Theresa May’s stance since the beginning has gone from a half-hearted Remainer, to a fully fledged puppet, belonging to hard-line Conservatives who are obsessed in making Britannia rule the waves again, even though she has forgotten how to swim. The attitude of the hard-liners is nothing short of disgraceful, ranging from pretentious notions of, “you need us more than we need you,” to, “if you don’t do what we say, we won’t pay our dues.” It’s a disgraceful attitude to have in the face of decisions that will change the political and economic landscapes in the UK, for decades to come. The Conservative rebels are putting party politics before country, ego before temperance, and ignorance before knowledge and wisdom.
In wanting to renegotiate the question of the Irish border and, in particular, the backstop which would see the UK in a customs union until an adequate trade deal is reached, Theresa May is questioning the very nature of Europe’s internal market.

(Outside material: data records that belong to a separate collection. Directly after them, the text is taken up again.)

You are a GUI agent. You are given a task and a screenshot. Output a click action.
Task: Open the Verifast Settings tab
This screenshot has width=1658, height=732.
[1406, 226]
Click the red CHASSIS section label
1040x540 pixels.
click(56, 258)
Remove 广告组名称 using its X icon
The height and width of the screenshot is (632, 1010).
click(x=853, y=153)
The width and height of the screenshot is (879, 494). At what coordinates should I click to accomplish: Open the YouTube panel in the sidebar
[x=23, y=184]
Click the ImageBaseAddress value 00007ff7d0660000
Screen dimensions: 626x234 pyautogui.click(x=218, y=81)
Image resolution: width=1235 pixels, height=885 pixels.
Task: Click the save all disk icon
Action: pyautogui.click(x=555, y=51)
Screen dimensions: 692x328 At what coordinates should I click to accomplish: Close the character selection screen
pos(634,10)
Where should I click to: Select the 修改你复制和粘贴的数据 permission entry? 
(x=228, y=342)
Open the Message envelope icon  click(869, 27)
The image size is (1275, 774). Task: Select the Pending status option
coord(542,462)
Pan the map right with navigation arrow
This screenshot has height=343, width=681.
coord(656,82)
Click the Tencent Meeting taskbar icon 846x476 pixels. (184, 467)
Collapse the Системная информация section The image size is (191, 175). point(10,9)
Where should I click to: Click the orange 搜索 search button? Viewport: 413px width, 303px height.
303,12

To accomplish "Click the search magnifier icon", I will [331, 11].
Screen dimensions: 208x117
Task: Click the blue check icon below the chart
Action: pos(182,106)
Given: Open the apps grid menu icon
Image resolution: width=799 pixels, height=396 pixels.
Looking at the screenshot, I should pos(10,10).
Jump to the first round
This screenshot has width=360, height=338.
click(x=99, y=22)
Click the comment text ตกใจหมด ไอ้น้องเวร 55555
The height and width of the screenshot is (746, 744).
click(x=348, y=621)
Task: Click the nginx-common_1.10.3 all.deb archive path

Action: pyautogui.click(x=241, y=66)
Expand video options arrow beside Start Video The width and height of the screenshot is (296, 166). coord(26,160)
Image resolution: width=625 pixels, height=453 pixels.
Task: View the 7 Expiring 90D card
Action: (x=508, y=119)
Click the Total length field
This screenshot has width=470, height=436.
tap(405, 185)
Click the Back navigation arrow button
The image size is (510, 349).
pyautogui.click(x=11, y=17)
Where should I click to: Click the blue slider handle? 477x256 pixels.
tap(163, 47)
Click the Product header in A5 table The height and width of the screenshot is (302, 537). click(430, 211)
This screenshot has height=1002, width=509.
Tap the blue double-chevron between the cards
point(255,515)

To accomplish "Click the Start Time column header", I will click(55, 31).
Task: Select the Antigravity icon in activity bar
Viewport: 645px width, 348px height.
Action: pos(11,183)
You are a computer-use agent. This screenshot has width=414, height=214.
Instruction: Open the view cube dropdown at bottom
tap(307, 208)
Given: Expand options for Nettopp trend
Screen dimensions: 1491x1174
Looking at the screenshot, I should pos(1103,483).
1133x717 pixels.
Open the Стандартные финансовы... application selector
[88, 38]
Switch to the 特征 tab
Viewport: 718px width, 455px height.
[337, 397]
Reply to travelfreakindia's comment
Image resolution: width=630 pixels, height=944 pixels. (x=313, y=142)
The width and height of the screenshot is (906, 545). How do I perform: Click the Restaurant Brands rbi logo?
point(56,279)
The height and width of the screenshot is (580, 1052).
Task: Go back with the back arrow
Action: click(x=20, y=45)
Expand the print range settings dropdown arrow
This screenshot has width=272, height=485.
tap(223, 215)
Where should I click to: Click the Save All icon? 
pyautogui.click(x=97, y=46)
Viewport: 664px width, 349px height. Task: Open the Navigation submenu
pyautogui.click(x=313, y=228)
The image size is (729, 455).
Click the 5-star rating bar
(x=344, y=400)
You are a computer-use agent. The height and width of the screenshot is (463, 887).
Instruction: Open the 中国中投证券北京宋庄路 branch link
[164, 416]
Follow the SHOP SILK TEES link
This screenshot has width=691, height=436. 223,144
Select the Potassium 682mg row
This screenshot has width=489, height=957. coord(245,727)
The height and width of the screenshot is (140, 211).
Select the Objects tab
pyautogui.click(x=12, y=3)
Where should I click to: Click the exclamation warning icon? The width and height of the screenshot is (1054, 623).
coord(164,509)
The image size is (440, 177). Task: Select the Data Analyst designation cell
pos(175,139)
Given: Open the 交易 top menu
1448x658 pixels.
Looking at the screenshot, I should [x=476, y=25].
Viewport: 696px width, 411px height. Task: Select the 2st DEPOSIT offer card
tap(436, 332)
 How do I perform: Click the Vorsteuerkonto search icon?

Boris Johnson’s belief that there is no reason why the EU cannot get rid of the backstop, just underscores how little he knows or cares about the single market and customs union. It is inconceivable that a 500 km stretch of land, giving access to 500 million people, be controlled solely by computer software that has not even been written yet.
We owe that protection to all those who are in the internal market. – Michel Barnier
The simple truth of the matter is that the absence of a backstop without the presence of an adequate trade deal is synonymous with the reintroduction of a hard border between Northern Ireland and the Irish Republic, with all the consequences that such a border entails.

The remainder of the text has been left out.